**Problem to solve:** Reproduce the records below word for word, starting with the line that contains "You are a GUI" and going on through the end of the records, and leave the pictures out.

--- start of Data entries ---

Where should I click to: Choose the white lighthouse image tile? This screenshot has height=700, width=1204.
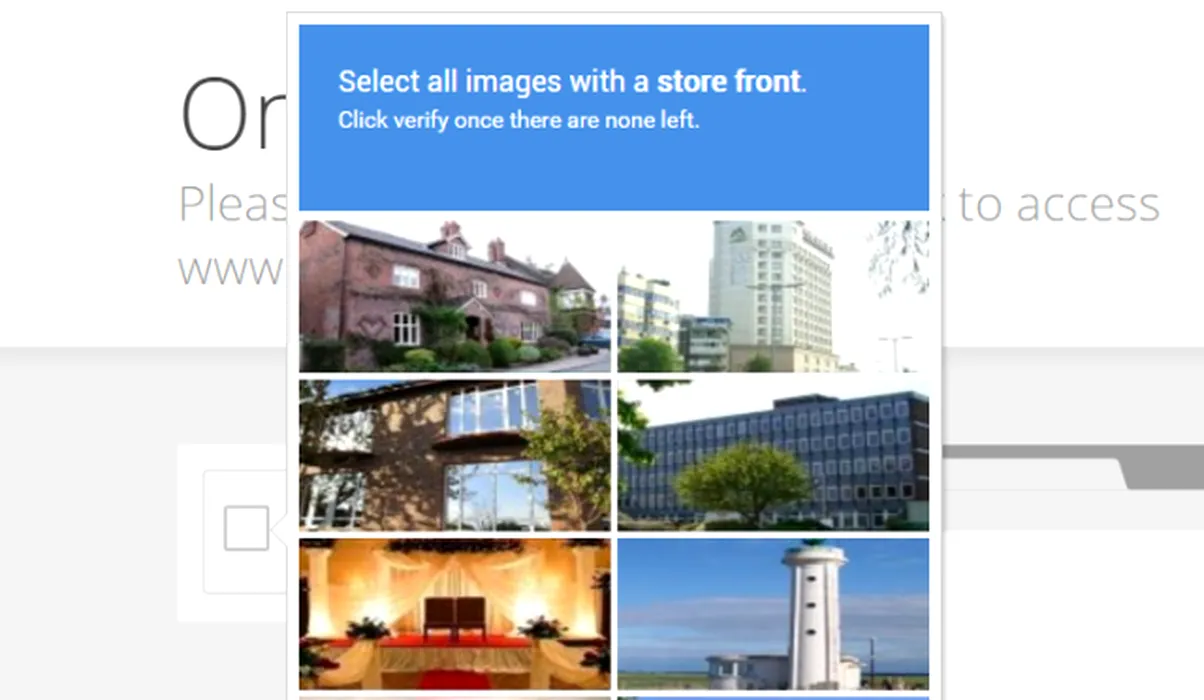pyautogui.click(x=773, y=614)
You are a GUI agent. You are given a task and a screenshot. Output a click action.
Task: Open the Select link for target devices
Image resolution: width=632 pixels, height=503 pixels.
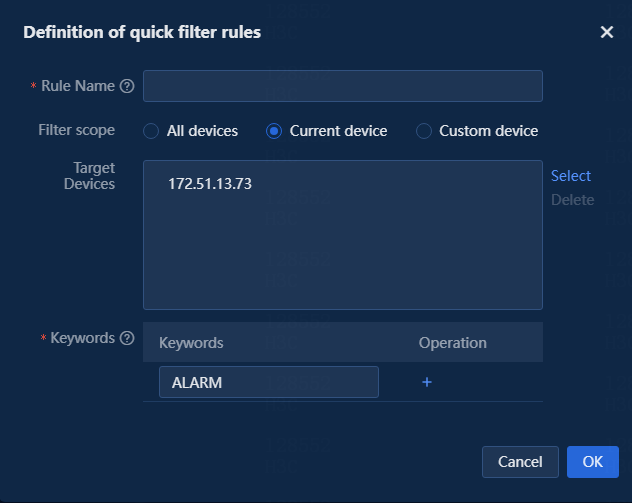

--- end of Data entries ---

**In response:**
You are a GUI agent. You are given a task and a screenshot. Output a click action.
Task: Open the Select link for target devices
Image resolution: width=632 pixels, height=503 pixels.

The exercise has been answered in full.